- FTSE 100 falls 27 points to 8,771
- WH Smith agrees to reduce price to sell High Street arm
- UK GDP was 0.7% in first quarter, second estimate confirms
- Prax Lindsey oil refinery goes into administration
4:45pm: FTSE 100 closes lower
The FTSE 100 finished the final day of Q2 trading 27 points lower at 8,771 points.
It was a different story on the other side of the Atlantic, where Wall Street saw record highs.
“A wide gulf has opened between European stocks and their US counterparts today, as the final trading day of the quarter arrives,” IG chief market analyst Chris Beauchamp said.
“While US stocks have Fed cuts and the likely passage of the budget bill to look forward to, European names continue to fret about a possible trade showdown with the US. It’s never wise to read too much into the movements at quarter-end, and the lack of news flow only compounds the problem.”
Looking back on Q2, Beauchamp described it as a “remarkable journey” for markets and investors alike.
“From the terrifying lows of April to the dizzying heights of the past week, the rebound has caught many by surprise,” he said. “As we head into Q3, investors are still fretting about inflation and a possible recession, but these threats seem much less imposing than they did three months ago.”
3.55pm: Blue-chips set to end in the red
The FTSE 100 looks set to end the opening day of the week in the red, backed by lacklustre volumes.
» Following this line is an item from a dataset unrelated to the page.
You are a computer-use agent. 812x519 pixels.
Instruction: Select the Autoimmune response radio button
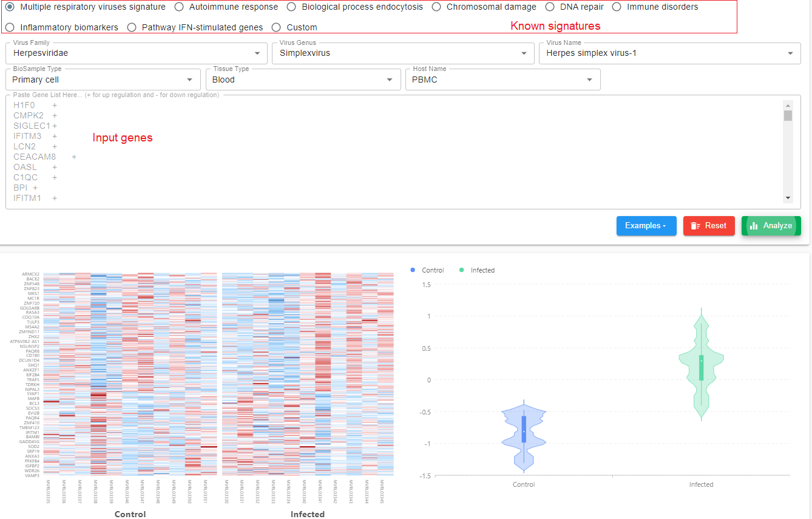pyautogui.click(x=179, y=7)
UK stocks uncoupled from their American counterparts, which opened in the green.
Stateside, there was a fresh sense of hope around trade deals, something Sir Keir Starmer locked in early with the White House and has largely been factored into London valuations.
Here, it is all about the pound, its relative strength and the impact it might have on exports.
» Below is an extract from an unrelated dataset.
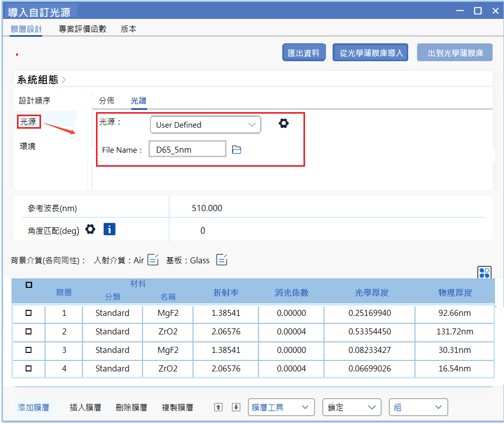Click the gear icon next to 角度匹配(deg)
The width and height of the screenshot is (504, 424).
click(x=90, y=229)
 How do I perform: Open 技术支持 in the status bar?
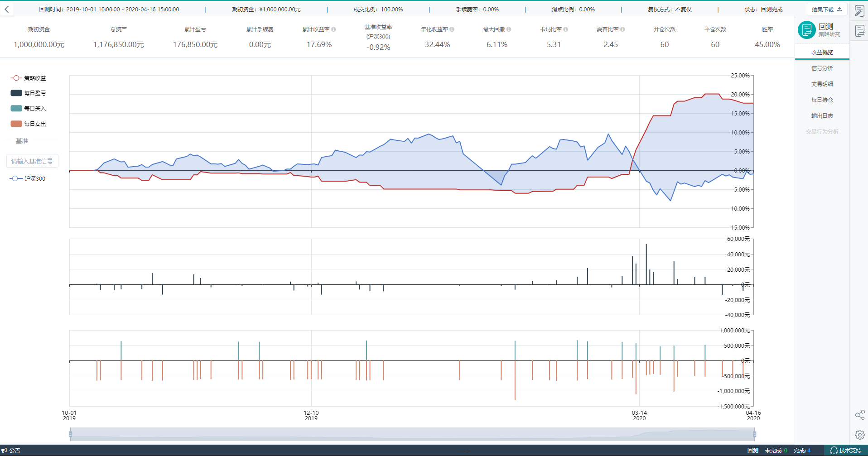[845, 450]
Babcock International, the engineering group best known for maintaining the Royal Navy’s submarines, was among the blue-chip risers with analysts suggesting it looks set for a longer runway of growth following last week’s NATO summit.
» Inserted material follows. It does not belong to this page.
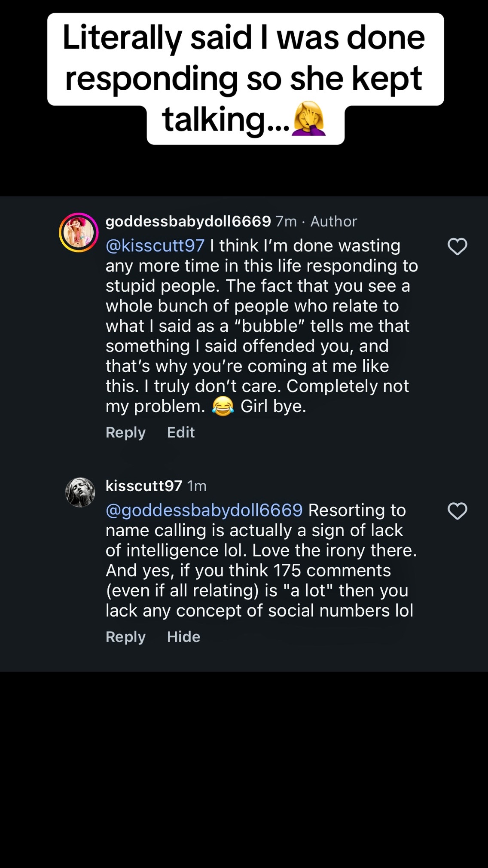
Task: Tap the Author label
Action: pyautogui.click(x=334, y=222)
Citi has upgraded its forecasts for the group, pointing to the UK Government’s new defence spending target of 3.5% of gross domestic product by 2035.
2.54pm: Wall Street opens higher
US stocks have opened higher, but not as much as futures were indicating.
The S&P 500 has notched a new all-time high anyway, climbing to 6,195 in early trading but easing off slightly to a 0.2% gain.
Similarly, the Nasdaq 100 jumped to just under 22,655, a new peak, while the Nasdaq Composite is up 0.2%.
The Dow Jones is up 0.4%, holding onto its initial gains.
2.20pm: Support for refineries proposed – report
The UK government is looking at state support for the country’s oil refineries, following the collapse of the Prax Lindsey site in Lincolnshire today.
Energy Secretary Ed Miliband wants to devise a mechanism for refineries to become eligible for the Energy-Intensive Industries Compensation Scheme, Sky News has reported.
Refineries are currently excluded from the EIIC scheme.
Having trumpeted support on energy costs for thousands of manufacturing businesses as part of the industrial strategy launched last week, Miliband’s move could extend financial support to the sector.
Compulsory liquidators were appointed at Prax Lindsey today.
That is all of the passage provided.